Myopia is a strong risk factor for the development of glaucoma
22
, and perhaps as many as 5 to 10% of the patients undergoing
LASIK today are destined genetically to develop glaucoma in the
coming decades. Although we do not yet (and may never) know how
to ‘correct’ a GAT measurement made on a LASIK-thinned
cornea, it is clear that in many cases GAT will grossly under-estimate
IOP. It is easy to predict that ten or fifteen years from now
patients will neglect to inform their treating ophthalmologist
(or screening optometrist) that they had LASIK back in 2001, and
a GAT measurement of 18 mmHg is regarded as ‘normal’
despite a 425 µm cornea. Unless pachymetry becomes a part of the routine glaucoma exam, (or
tonometry technologies independent of
CCT are developed and widely disseminated) patients like this
will fall through the cracks.
Some Predictions and Random Thoughts ‘Outside
the Box’ about CCT
CCT is but the tip of the iceberg.
GAT estimates IOP by measuring the cornea’s elasticity,
as supported by the intraocular pressure. CCT is probably a major
(?the major?) component of corneal
elasticity, but it is likely not the only component. The mix of
collagen types, corneal hydration, packing
density of collagen fibrils, the extra-cellular matrix and other
factors undoubtedly vary among individuals and in some patients
may dwarf the effect of CCT on the accuracy of IOP estimation.

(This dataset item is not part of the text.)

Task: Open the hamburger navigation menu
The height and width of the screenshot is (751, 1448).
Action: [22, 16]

In view of this, all bets are off for how LASIK impacts corneal
elasticity! We really don’t understand the biomechanical
properties of the cornea. This raises some intriguing questions.

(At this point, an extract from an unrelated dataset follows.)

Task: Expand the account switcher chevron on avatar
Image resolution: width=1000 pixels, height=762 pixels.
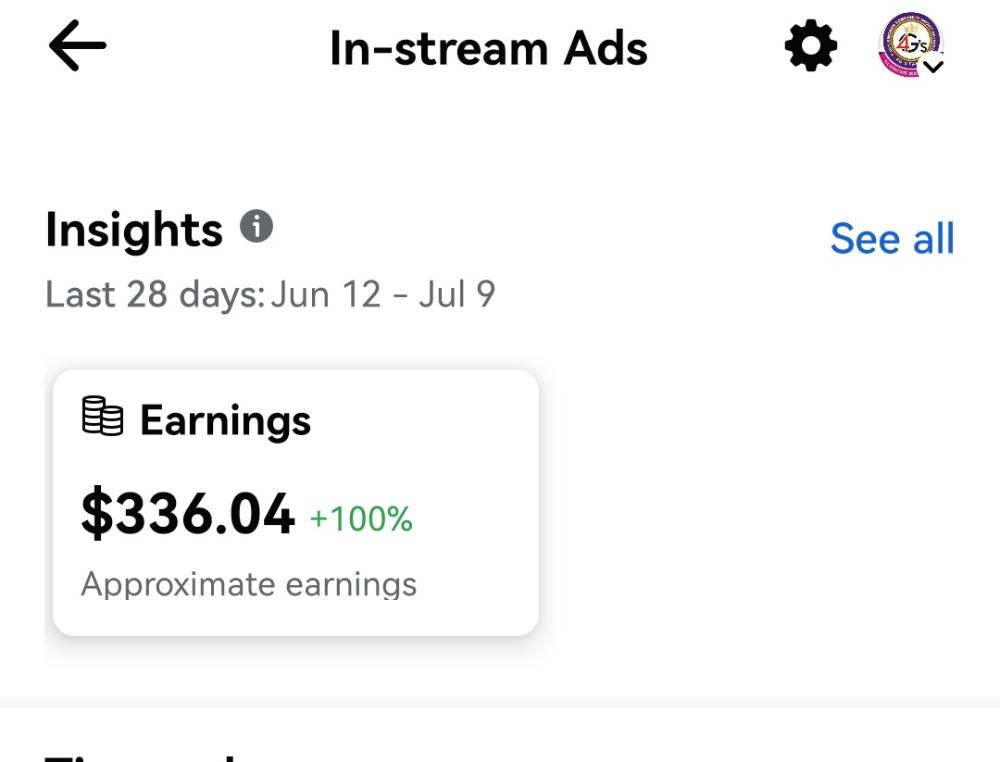Action: tap(934, 66)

Might the potent (observed) effect of the hypotensive
lipid medications result not only from their impressive effects
on outflow but also through an effect on the corneal extracellular
matrix (and thus the cornea’s deformability and elastic
properties)? No one knows.
The CCT story has caused us
all to grudgingly face the fact that
our ability to accurately measure IOP is far weaker than we’ve
ever imagined – our profession has spent half a century
deluding ourselves both that we were good at tonometry and that a one-time measurement told us something
about our patients. A failure to question whether our measurement
techniques were sufficiently accurate to guide patient care has
led us to a propose variety of hypotheses to explain the ‘outliers’

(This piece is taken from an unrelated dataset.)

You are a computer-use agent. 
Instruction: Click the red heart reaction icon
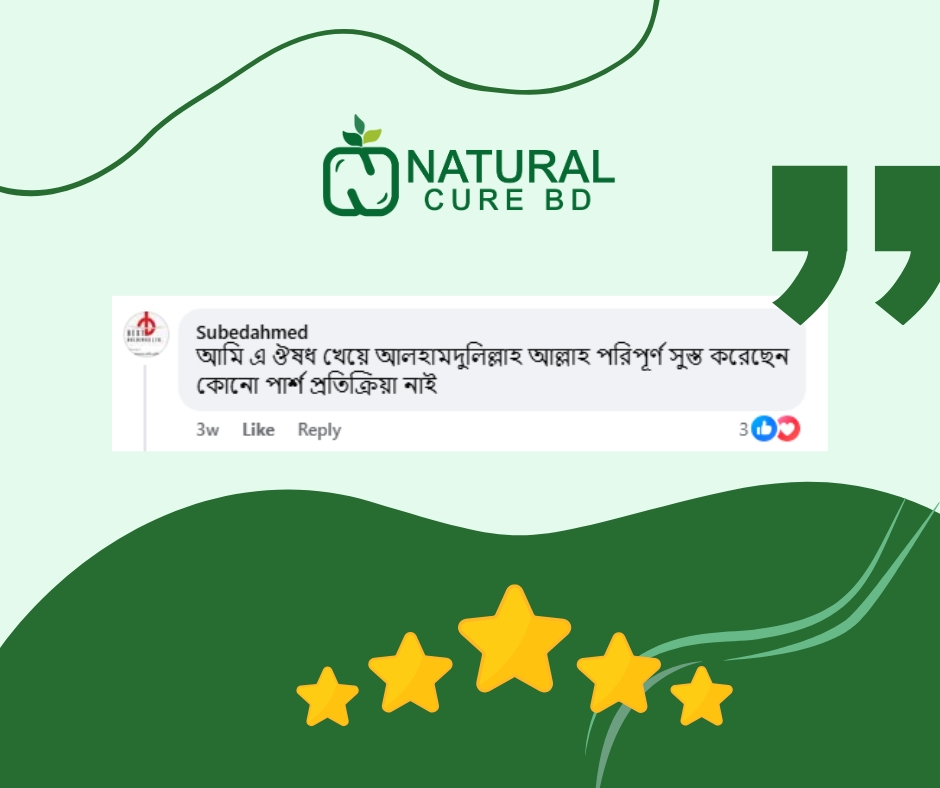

– patients who didn’t seem to fit the mold of a pressure-sensitive
disease. One likely scenario,
in my mind, is that as our ability to measure IOP becomes more
accurate (and especially once we achieve 24 hour monitoring),
a much tighter dose-response relationship between glaucoma damage
and IOP will be found. The healthy eye probably regulates IOP
within a much tighter range than we can measure
As we refine tonometry, I predict that glaucoma will turn out to be a whole
lot more complicated and at the same time a whole lot simpler.
We have tended hedge our bets by defining IOP as a ‘risk
factor’ rather than as the ‘causative factor’
it really is out of collective discomfort with the ‘messiness’
of the relationship between pressure and disease.
In the end, glaucoma really
is
a ‘pressure-sensitive’ optic neuropathy.